You’ve spent years working passionately and relentlessly to build a business empire and it’s inevitable that at some stage you’ll consider an exit. Whether its retirement, moving onto pastures new or handing over the company to a larger organisation, here are our five steps to sale success.

1.    Preparation

Preparing for a sale as early as possible provides enough time to invest in a spot of housekeeping to ensure your company and its records are in order. Improving your financial information, company structure and client base will put potential buyers at ease and keep the business running smoothly throughout the sale process.

Despite the availability of bank funding in short supply, there’s currently huge demand from private equity houses and strategic buyers interested in snapping up profitable businesses, which makes now an ideal time to go to market.

2.    Setting the price

By reviewing similar deals in the marketplace at that time, your advisory team can determine a realistic picture of how much your business is worth, ensuring it isn’t priced too low or high.

Once a figure has been agreed, it’s crucial that your business continues to grow.

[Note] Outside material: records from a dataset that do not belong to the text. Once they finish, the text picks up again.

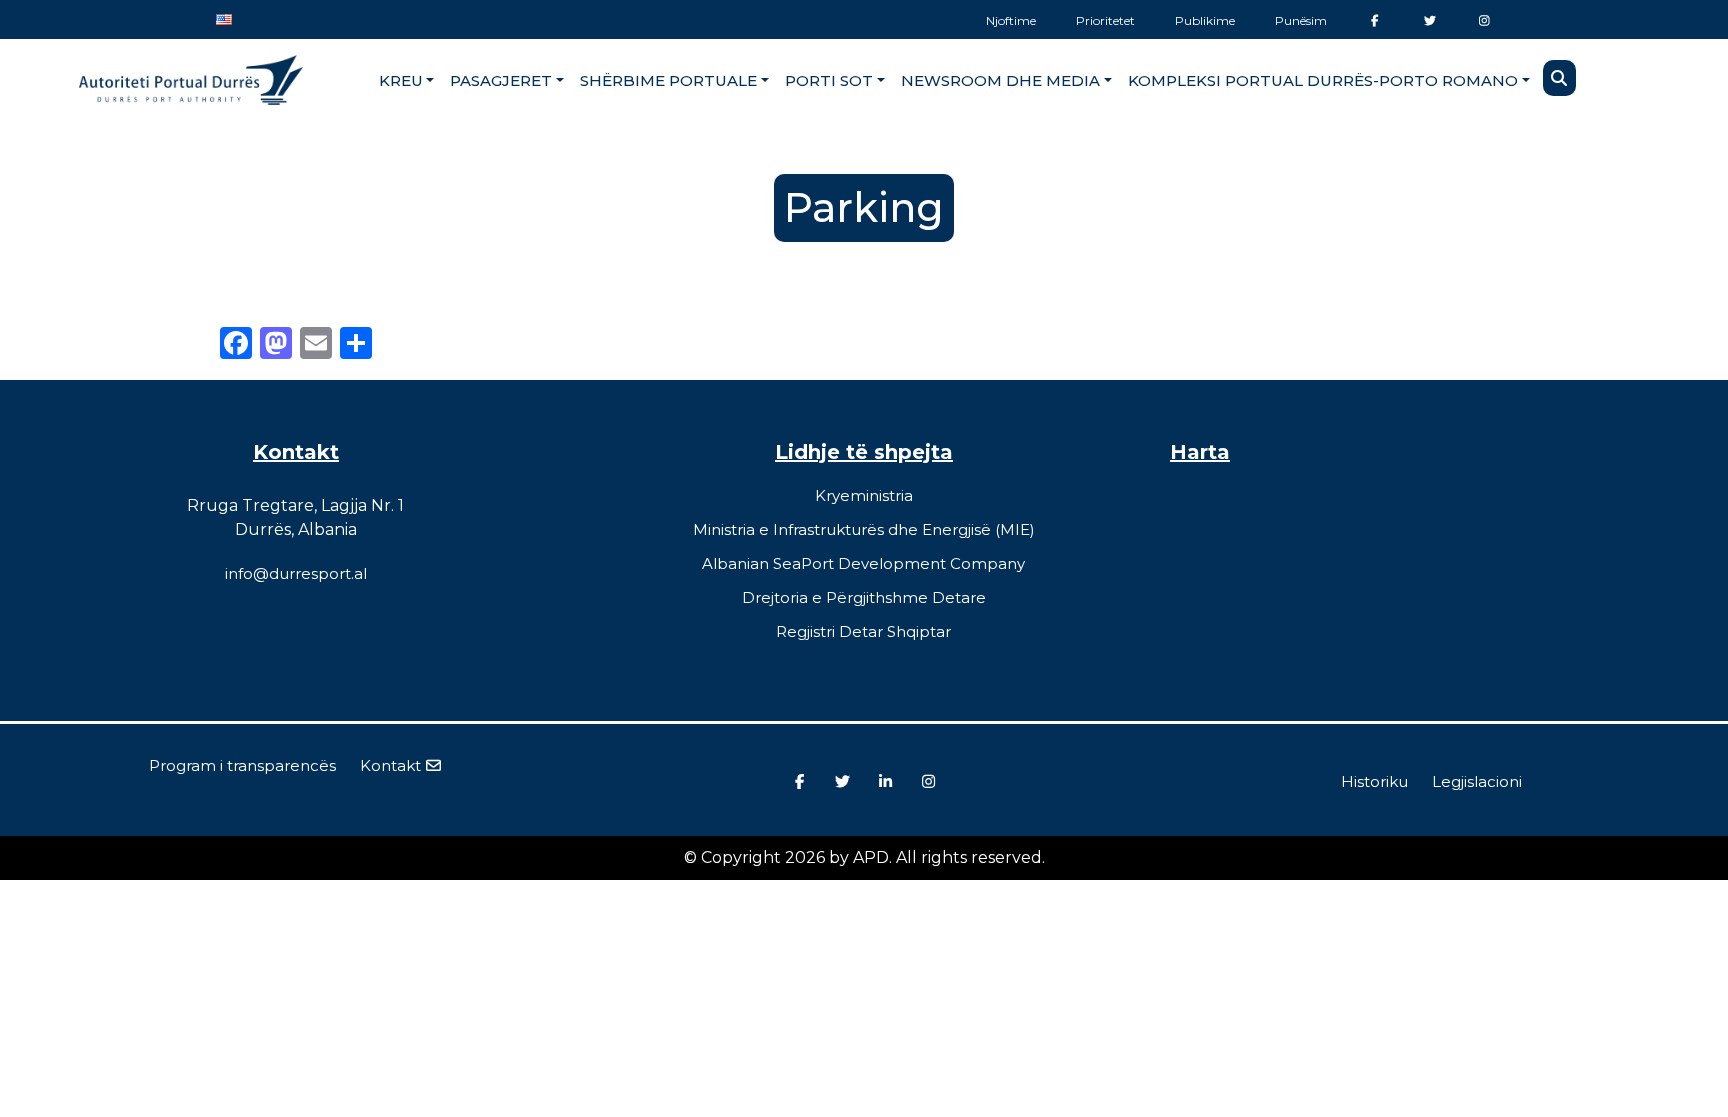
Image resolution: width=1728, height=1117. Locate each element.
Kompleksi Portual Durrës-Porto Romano (1323, 80)
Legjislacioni (1477, 781)
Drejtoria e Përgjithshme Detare (864, 597)
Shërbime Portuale (668, 80)
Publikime (1205, 20)
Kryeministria (864, 495)
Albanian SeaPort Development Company (863, 563)
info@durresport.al (296, 573)
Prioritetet (1105, 20)
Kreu (401, 80)
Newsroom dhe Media (1000, 80)
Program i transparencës (242, 765)
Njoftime (1011, 20)
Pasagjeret (501, 80)
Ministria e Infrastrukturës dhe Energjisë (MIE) (864, 529)
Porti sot (829, 80)
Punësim (1301, 20)
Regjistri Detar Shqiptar (863, 631)
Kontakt (392, 765)
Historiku (1374, 781)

Buyers are particularly interested in the growth potential of a company, which is why you must demonstrate its scalability. Don’t simply rest on your laurels by ensuring that you continue to look for growth opportunities and efficiency measures in all areas of the firm.

3.    Negotiation

This is where your advisor’s experience proves vital to ensure a favourable sale for both seller and buyer. Often the hardest part is remaining patient. Whilst many entrepreneurs think they’re excellent negotiators, trying to coordinate a business sale can prove far more intense and time-consuming. Getting the best results requires a combination of speed, predictability and coordination.

4.    Due diligence

Buyer due diligence usually includes a review of all accounting, tax, banking, legal, HR, IT and property, as well as investigating your customers, products, environmental issues, outstanding litigation and so on.

This is one stage of the process that tends to linger on, with some business owners agreeing to items they don’t want / need and selling at a lower price than they deserve, just to speed things up.

Before committing to the deal, the purchaser will want to verify everything they’ve been told about the business, as well as identify any items which could justify a lower sale valuation. While you don’t have to legally volunteer information that could deter a buyer, concealing important information or lying could open you up to a future legal claim.

Remember to stick to your guns and trust the judgements of your advisor, who is working hard to get you the best possible outcome.

5.    Maximising the proceeds

Regular changes in legislation make it important that you remain aware of any tax, legal or sector-specific issues that could impact the sale profits – something that your advisor can assist with.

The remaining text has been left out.